In Section 2, we explain how we generate our synthetic data sets, followed by a description of DBSCAN in Section 3. Section 4 describes the properties of clusters identified by DBSCAN in the synthetic data, and in Section 5, we discuss the consequences of DBSCAN’s behaviour on the synthetic set of clusters and make predictions for spectroscopic surveys. We summarize our conclusions in Section 6.
2 SYNTHETIC CLUSTERS
Our goal in this work is to test chemical tagging on a chemical space that closely emulates real data. We describe in this section the methods by which we generate a sample of stars, assigning each a synthetic spectrum, a set of abundance measurements, and a cluster assignment, in a way that mimics our expectations from real data. We specify the number of stars observed, the volume of space in which they are observed, the cluster mass function, and the level of measurement uncertainty in their spectra and derived chemistry. The choices for these parameters can change to reflect a variety of underlying physics and spectroscopic surveys. To perform our tests, we create cluster observations as they would appear to a survey like the Sloan Digital Sky Survey’s (SDSS, Eisenstein et al. 2011; Blanton et al. 2017) Apache Point Observatory Galactic Evolution Experiment (APOGEE, Majewski et al. 2017). To do this, we draw on observations from APOGEE’s DR14 (Abolfathi et al. 2018). We discuss how our results extend to other surveys in Section 6.

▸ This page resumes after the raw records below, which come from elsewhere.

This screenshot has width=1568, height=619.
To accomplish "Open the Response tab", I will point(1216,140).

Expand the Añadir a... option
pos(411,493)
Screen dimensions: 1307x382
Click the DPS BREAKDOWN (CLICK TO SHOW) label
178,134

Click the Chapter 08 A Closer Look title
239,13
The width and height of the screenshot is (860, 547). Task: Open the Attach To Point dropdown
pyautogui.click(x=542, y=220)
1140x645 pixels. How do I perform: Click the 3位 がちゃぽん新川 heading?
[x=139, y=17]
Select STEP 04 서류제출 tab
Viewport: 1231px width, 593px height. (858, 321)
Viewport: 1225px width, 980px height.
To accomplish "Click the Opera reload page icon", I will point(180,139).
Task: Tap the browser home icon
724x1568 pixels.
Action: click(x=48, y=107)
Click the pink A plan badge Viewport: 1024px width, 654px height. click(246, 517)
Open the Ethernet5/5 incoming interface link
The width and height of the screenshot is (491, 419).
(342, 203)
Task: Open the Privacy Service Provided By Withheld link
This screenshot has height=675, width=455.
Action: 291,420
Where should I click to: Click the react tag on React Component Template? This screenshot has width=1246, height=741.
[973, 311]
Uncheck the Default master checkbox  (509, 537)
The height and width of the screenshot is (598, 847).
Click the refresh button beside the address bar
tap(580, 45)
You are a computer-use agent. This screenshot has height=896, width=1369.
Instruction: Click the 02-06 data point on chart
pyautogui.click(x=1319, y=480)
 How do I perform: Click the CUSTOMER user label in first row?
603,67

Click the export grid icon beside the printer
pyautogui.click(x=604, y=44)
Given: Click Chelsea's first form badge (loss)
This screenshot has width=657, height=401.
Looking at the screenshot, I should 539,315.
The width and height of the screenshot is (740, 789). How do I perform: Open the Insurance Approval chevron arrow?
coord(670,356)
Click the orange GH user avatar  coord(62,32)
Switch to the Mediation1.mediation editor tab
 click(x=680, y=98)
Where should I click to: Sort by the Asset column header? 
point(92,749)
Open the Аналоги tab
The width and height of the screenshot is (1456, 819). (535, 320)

2.1 Survey-observed cluster members
By following this process, we choose for an imagined survey the volume V, the number of stars observed Nsurvey, and the power-law index of the cluster mass function α, and obtain a simulated set of clusters. Each star produced has an integer label which indexes it to a birth cluster.
2.2 Creating clusters
2.2.1 Cluster abundances
We want to create cluster chemical signatures that have realistic abundance patterns, rather than drawing from simple distributions for each abundance. To do this, we consider the 15 abundances reported for each star in APOGEE DR12 (Alam et al. 2015): [C/H], [N/H], [O/H], [Na/H], [Mg/H], [Al/H], [Si/H], [S/H], [K/H], [Ca/H], [Ti/H], [V/H], [Mn/H], [Ni/H], and [Fe/H]. We make use of APOGEE’s DR14, which reports abundance ratios with respect Fe rather than H, so we use [Fe/H] values for each star to obtain the abundance ratios with respect to H. Using the apogee package (Bovy 2016), we collect APOGEE’s observations as processed by the APOGEE Stellar Parameter and Chemical Abundances Pipeline (ASPCAP – García Pérez et al. 2016b), which provide the 15 abundances. We make the conservative choice to cut any stars that has been given a non-zero apogee_starflag bitmask value (Holtzman et al. 2015). We further remove any star that for any of the 15 elements listed above has a value of −9999, a value used by the ASPCAP to indicate no measurement was possible for that element with the observed spectrum. Finally, we cut any star missing a surface gravity (log g) or effective temperature (Teff) measurement and restrict the sample to stars with |$4700\, \mathrm{K} \lt T_{\rm eff} \lt 4900\, \mathrm{K}$| to capture only the red giant stars for which ASPCAP results are more accurate (Holtzman et al. 2015).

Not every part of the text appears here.